**Supplied records:**
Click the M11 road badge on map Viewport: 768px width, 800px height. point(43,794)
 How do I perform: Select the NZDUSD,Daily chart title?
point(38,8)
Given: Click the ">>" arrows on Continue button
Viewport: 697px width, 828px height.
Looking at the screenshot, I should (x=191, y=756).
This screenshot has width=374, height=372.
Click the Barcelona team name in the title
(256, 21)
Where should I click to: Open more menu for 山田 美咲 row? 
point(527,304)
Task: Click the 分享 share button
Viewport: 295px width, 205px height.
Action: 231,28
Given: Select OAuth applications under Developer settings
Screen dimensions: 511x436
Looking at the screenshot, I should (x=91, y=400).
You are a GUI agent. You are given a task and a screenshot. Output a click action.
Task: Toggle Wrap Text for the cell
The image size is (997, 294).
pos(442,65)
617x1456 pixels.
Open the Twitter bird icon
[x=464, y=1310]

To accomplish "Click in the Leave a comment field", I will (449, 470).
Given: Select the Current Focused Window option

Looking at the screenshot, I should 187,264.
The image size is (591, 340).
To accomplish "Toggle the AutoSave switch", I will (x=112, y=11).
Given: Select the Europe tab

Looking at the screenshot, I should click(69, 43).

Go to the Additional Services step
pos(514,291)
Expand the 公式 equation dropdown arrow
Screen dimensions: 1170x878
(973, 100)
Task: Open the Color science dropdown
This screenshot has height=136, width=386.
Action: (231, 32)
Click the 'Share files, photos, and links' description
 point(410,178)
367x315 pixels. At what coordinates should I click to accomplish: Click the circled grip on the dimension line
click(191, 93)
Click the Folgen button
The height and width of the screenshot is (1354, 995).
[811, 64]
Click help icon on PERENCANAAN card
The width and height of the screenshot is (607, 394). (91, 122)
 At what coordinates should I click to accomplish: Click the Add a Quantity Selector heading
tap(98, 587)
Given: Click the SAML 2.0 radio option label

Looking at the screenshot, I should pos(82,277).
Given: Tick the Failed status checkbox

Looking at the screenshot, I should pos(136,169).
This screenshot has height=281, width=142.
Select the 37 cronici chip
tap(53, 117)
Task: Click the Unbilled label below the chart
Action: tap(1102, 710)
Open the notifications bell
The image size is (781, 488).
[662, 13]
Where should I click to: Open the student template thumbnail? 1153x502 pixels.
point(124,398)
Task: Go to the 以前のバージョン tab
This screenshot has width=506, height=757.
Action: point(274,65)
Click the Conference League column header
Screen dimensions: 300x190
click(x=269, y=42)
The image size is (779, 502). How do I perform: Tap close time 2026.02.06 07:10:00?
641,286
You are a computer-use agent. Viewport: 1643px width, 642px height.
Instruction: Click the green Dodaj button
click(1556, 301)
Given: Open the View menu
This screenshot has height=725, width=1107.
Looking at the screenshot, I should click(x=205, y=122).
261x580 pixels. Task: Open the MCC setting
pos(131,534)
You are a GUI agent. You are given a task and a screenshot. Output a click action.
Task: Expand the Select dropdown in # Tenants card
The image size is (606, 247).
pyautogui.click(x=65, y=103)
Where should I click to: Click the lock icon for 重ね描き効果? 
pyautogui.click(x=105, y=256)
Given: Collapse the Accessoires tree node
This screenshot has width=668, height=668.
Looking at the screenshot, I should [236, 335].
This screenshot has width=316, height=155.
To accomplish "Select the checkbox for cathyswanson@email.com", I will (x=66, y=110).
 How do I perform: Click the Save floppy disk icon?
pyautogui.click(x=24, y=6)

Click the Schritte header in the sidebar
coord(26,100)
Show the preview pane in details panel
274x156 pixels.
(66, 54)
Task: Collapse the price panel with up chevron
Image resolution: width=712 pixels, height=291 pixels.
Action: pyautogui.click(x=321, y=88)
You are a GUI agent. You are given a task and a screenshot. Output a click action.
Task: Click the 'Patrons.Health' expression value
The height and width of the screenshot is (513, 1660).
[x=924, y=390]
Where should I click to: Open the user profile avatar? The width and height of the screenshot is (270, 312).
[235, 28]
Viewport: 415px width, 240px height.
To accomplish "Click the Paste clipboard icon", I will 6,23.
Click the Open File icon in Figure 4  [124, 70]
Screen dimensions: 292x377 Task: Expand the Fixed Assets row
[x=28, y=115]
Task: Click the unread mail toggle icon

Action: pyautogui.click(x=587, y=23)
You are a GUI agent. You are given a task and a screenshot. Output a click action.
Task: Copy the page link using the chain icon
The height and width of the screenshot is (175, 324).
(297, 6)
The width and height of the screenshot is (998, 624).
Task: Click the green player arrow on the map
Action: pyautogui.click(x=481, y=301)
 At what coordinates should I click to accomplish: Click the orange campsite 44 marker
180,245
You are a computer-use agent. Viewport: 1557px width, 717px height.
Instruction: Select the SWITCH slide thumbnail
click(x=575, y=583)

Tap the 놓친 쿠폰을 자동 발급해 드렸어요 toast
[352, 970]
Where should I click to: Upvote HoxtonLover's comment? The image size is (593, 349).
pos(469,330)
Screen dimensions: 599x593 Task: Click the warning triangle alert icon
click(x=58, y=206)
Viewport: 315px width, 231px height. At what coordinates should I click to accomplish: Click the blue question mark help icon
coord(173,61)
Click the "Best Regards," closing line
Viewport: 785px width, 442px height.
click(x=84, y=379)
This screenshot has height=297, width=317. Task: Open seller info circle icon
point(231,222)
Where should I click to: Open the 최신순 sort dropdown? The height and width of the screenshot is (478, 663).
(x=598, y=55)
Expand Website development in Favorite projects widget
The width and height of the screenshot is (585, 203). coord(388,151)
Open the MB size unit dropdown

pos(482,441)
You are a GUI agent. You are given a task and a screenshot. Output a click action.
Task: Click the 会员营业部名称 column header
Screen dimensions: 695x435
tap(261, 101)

**Task instructions:**
Repeat, character for character, the lines of the material above from the line with "Click the Open" through the line with "Task: Copy the page link using the chain icon".

**Exercise answer:**
Click the Open File icon in Figure 4  [124, 70]
Screen dimensions: 292x377 Task: Expand the Fixed Assets row
[x=28, y=115]
Task: Click the unread mail toggle icon

Action: pyautogui.click(x=587, y=23)
You are a GUI agent. You are given a task and a screenshot. Output a click action.
Task: Copy the page link using the chain icon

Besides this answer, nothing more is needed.